■ **What is needed**
When a line in the records includes the string "computer", it goes into the tally; report that tally alone.

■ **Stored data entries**
* * *

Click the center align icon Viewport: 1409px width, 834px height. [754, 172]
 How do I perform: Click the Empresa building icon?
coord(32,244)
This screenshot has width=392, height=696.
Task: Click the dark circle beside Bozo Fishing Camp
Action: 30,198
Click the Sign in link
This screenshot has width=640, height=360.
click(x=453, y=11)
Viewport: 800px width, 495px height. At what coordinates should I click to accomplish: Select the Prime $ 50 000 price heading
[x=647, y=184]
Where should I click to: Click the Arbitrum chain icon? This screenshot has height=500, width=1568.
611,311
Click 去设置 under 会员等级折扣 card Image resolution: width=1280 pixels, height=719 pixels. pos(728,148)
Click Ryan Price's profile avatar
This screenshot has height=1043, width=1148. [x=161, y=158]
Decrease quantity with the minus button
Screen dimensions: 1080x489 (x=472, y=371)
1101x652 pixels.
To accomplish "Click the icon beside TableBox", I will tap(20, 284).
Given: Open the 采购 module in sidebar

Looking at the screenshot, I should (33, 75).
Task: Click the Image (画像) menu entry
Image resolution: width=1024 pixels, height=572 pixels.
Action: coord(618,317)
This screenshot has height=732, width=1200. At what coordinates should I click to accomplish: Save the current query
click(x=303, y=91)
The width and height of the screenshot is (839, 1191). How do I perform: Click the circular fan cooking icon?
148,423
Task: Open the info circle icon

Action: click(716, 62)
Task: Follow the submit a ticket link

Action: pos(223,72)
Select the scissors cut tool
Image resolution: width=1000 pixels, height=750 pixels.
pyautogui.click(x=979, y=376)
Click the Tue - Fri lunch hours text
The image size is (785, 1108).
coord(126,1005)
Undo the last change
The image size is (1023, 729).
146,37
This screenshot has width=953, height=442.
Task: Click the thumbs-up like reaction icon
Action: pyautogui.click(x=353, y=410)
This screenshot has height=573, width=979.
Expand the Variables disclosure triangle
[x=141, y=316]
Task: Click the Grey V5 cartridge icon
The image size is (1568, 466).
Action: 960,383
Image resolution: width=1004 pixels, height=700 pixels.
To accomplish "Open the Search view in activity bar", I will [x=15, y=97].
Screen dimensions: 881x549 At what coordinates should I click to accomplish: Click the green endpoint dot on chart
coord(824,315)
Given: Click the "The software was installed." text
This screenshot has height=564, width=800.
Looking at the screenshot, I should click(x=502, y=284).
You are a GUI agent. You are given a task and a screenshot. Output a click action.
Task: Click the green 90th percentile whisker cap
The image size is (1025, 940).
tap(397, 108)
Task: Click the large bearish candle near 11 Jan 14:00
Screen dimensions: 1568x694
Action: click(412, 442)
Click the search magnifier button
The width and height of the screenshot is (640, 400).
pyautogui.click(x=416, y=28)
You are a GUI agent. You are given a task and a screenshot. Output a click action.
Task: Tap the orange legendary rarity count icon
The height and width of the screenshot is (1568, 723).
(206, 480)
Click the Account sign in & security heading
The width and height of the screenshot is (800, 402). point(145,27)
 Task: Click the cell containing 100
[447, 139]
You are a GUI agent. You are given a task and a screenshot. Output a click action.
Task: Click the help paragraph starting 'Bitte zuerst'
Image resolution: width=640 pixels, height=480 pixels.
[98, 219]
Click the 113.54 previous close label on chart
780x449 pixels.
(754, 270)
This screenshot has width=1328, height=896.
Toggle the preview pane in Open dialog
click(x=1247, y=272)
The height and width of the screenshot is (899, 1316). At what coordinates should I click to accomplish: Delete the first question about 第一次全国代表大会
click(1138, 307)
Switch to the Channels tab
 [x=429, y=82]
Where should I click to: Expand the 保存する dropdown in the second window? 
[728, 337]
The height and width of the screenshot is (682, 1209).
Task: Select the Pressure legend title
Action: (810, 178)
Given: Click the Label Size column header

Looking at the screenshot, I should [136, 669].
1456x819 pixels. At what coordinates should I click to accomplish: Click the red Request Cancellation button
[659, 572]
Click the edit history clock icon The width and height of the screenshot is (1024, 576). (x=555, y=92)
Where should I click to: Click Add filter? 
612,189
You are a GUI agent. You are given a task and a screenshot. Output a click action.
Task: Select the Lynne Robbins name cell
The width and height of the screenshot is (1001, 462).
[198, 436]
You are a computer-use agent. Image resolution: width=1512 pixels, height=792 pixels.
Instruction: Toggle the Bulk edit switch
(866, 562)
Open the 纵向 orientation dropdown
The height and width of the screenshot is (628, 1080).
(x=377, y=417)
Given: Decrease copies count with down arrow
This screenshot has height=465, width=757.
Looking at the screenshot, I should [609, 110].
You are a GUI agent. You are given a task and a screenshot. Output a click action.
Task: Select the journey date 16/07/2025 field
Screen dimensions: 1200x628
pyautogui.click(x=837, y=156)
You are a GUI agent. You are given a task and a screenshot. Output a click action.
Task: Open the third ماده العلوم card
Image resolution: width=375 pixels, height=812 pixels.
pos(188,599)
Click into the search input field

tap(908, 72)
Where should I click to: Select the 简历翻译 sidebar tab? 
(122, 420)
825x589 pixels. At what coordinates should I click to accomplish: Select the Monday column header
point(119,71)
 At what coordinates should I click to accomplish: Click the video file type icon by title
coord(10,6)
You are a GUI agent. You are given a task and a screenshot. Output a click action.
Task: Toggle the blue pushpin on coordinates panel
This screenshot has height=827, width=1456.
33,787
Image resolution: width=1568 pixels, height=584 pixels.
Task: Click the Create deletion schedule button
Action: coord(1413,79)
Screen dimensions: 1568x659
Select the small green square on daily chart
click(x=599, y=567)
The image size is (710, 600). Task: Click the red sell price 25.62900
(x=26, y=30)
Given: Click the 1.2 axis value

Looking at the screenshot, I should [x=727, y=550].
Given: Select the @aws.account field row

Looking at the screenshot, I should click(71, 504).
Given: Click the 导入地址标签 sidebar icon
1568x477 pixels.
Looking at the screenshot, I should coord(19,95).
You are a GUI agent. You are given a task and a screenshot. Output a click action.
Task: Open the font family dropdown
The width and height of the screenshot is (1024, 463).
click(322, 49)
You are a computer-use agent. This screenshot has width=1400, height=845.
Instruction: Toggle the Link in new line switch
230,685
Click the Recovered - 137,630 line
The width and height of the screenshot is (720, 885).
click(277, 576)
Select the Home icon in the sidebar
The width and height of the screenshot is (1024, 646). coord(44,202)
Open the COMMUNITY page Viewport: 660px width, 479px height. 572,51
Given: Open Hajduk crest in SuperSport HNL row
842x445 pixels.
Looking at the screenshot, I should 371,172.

* * *

■ **Exercise response**
2